Food consumption decision making is a nightmare for neoclassical economics. How do you explain a consumer picking a pizza for dinner, over tofu broccoli soup through the rational choice theory? Similarly, the urge to have one more gulab jamun, after having gobbled two, doesn’t always meet the rationales of diminishing returns, or marginalism.
Some years ago, a compelling research study by two Cornell academicians, found that an average consumer could be making as many as 200 decisions daily (most of these subconsciously) pertaining to food consumption - ranging from portions, plate size, cutlery, when to start, when to stop, refill, environment cues, ingredients, pricing etc. (Mindless Eating: The 200 Daily Food Decisions We Overlook- Brian Wansink and Jeffrey Sobal).
This complex cognition ensures that food consumption decisions are largely governed by heuristics, making it a gold mine for behavioural economics. But here too, any meaningful insights would take more than mere establishing a correlation between two or more factors. For instance, how do you reconcile the seemingly conflicting realities of food consumption becoming a secondary activity i.e. time spent on eating as primary activity has decreased, and an overall increase in consumption quantity?
Eating Is Now a Secondary Activity
This is true for most societies - how often do we sit together at our dining tables for all the three meals the way we would do a decade ago? While eating you are watching TV, attending your office call, or possibly playing a game of scrabble with your child - making eating the secondary activity.
But a closer look reveals that while food consumption may have become secondary, the meal occasions have grown. The idea of three distinct meals has given way to multiple mid-meal occasions.
Three Square Meals to Six Moments of Craving
A recent research report suitably titled How India Eats (a collaborative outcome between Swiggy and Bain & Co) points to a trend of anytime eating where mid meal events are punctuating the traditional sequence of breakfast, lunch and dinner. This reflects in the order frequency at Swiggy- where we witness six key business moments during a day i.e. breakfast, brunch, lunch, evening snack, dinner and late-night meals.
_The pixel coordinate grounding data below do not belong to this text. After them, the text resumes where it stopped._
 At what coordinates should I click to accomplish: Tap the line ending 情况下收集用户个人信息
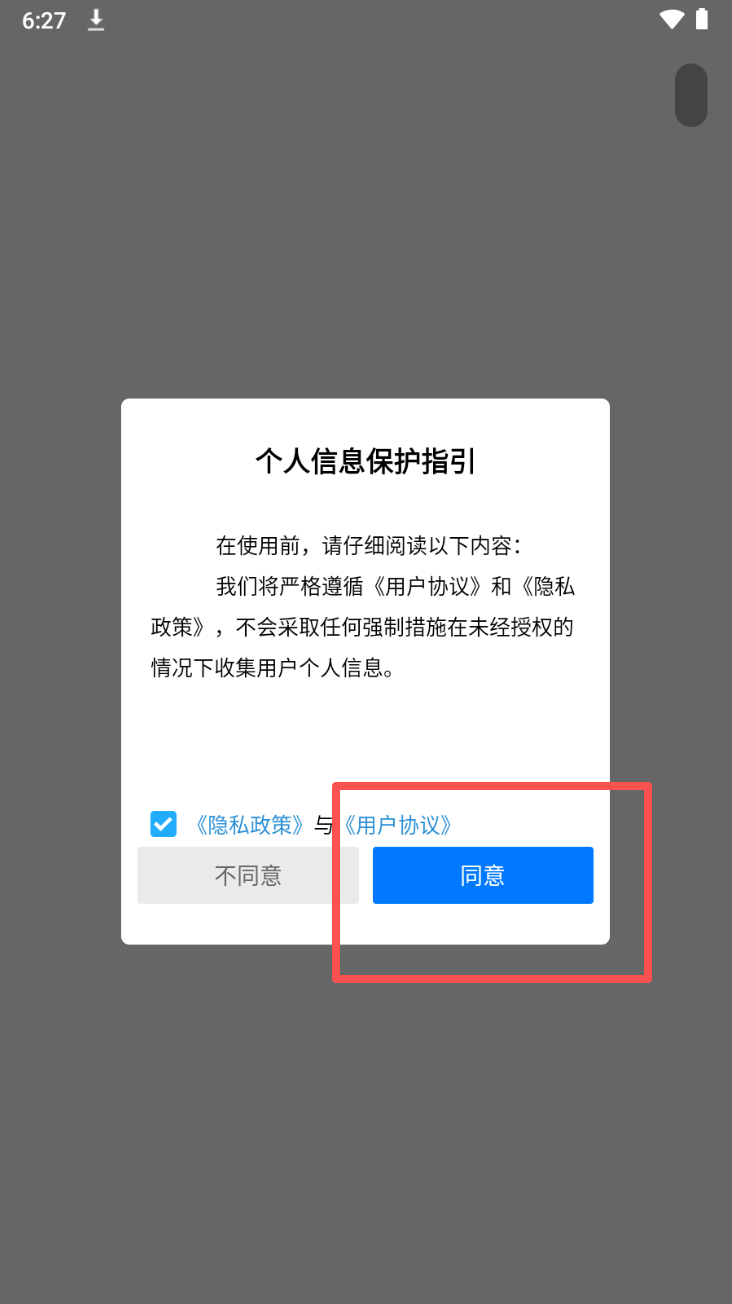273,668
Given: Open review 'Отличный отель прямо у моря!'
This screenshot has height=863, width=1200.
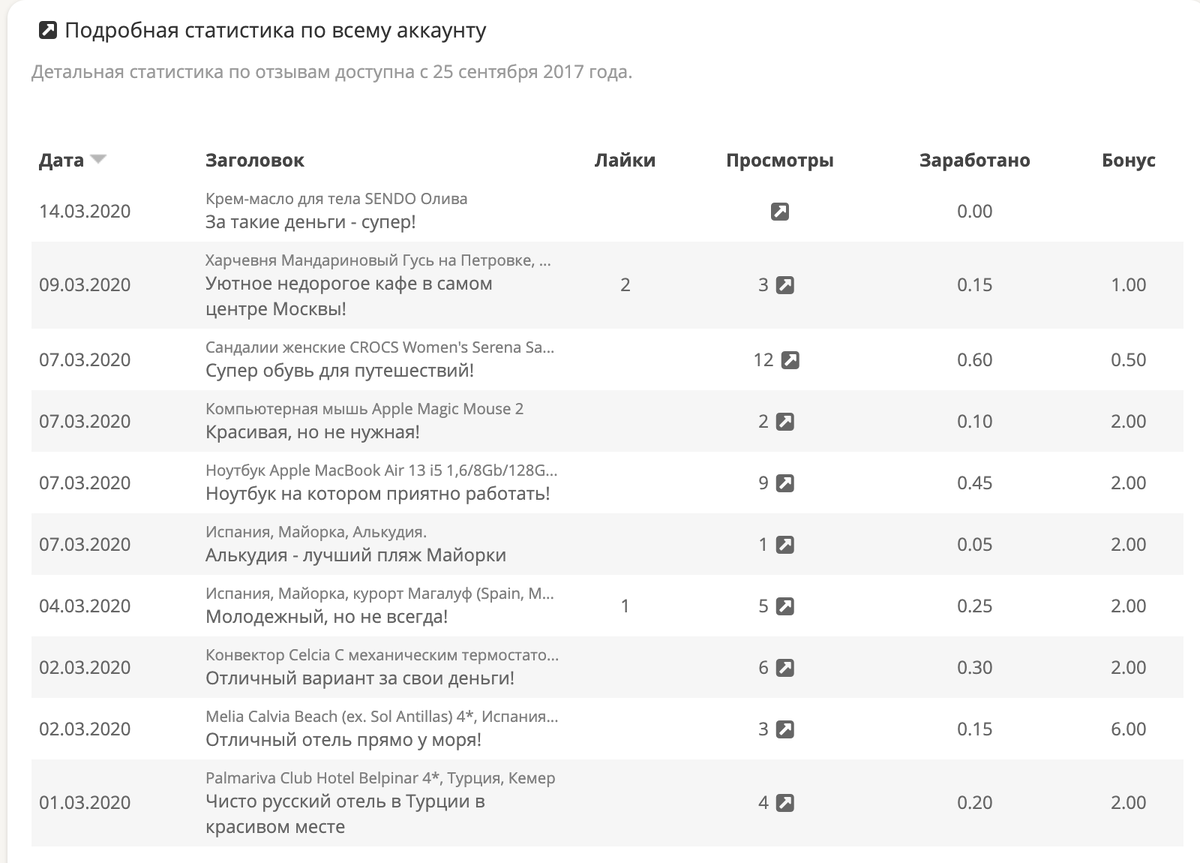Looking at the screenshot, I should click(x=343, y=740).
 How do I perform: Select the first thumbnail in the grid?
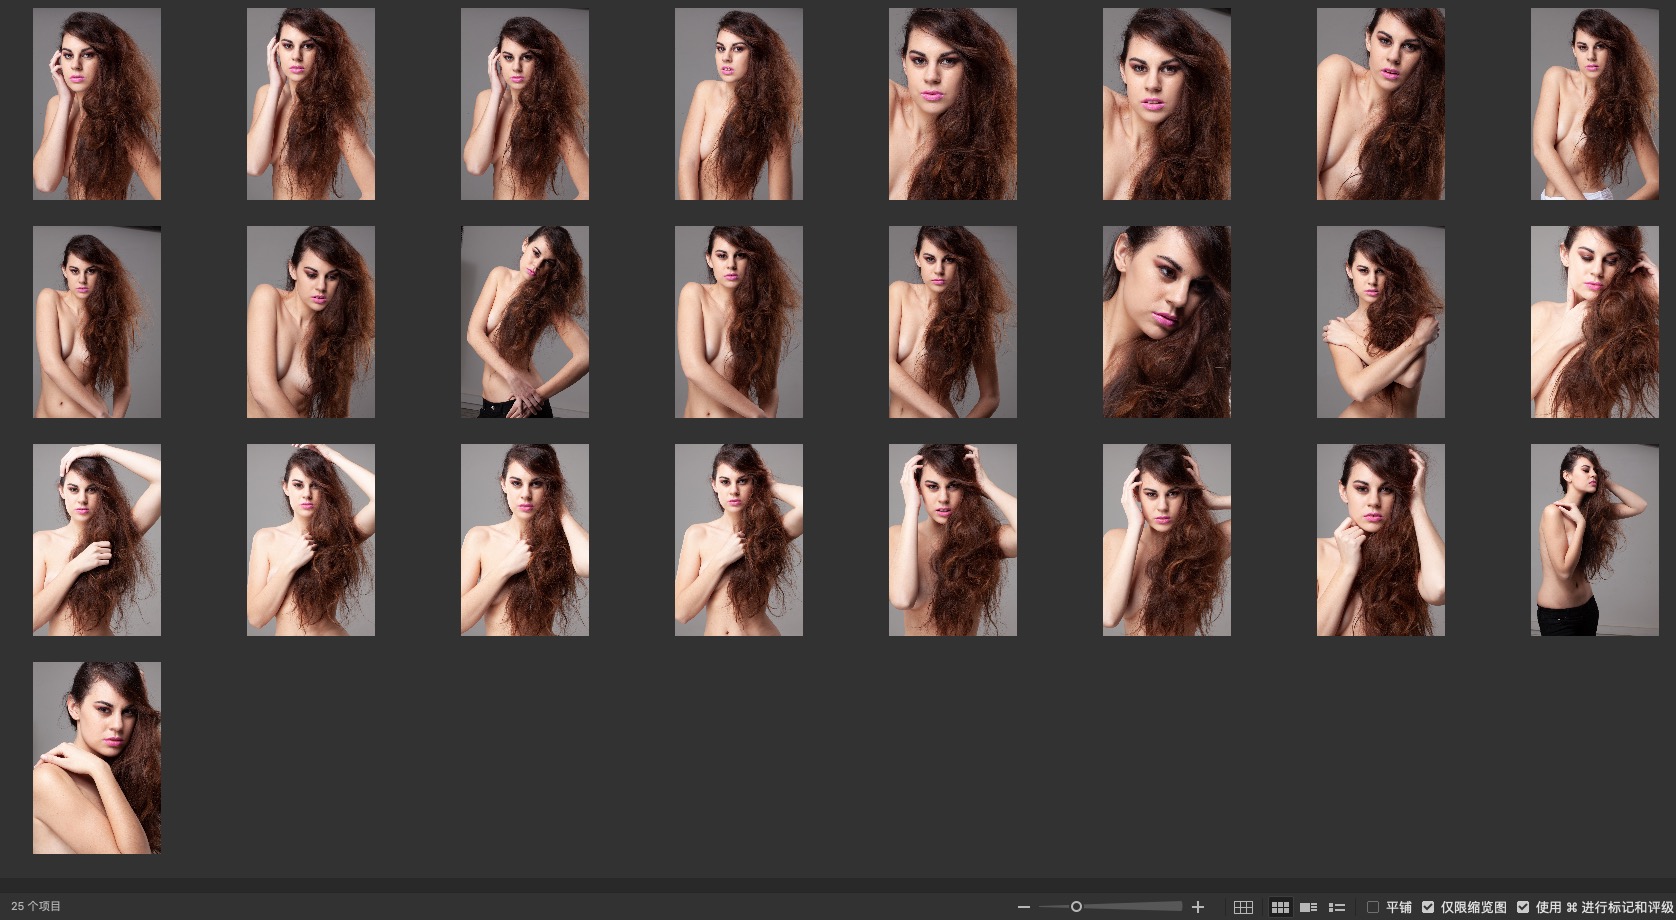click(97, 104)
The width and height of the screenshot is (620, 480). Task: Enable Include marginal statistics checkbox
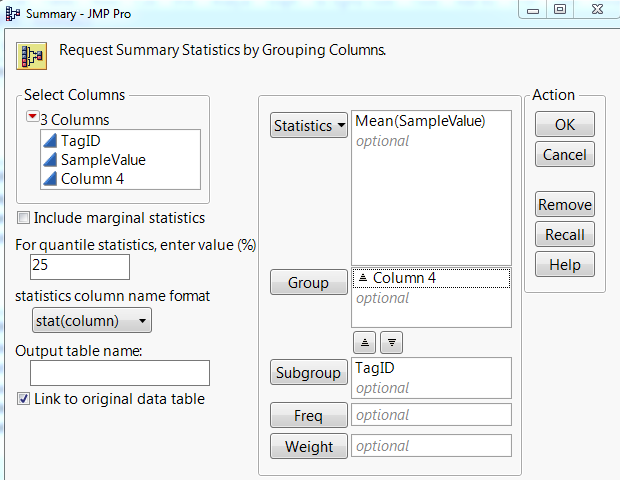click(24, 218)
Each of these occasions have their salience with a distinct assortment of what is ordered. If Dosa and Idli are the preferred orders in breakfast, the brunch time orders are myriad varieties of biryani and rice.
Similarly, the proclivity to order chicken fried rice isn’t restricted to dinner time but also exhibits in late/midnight ordering. Margherita pizza, which is very popular during evening snacks, and wanes during the dinner peak, makes a resurgence in late night orders.
Biryani’s popularity (by far the most-ordered dish across food platforms) has been well documented. Its delightful savoury appeal is undisputed, but can we say, that its ubiquity as one of the top dishes in five of the six meal ordering occasions as shown in the report (breakfast being the only exception) is perhaps also attributable to convenience of eating for a busy executive. Just put in a plate, with your favourite condiments and it won’t come in the way of typing on a laptop, the way dunking a naan/roti in a dal would!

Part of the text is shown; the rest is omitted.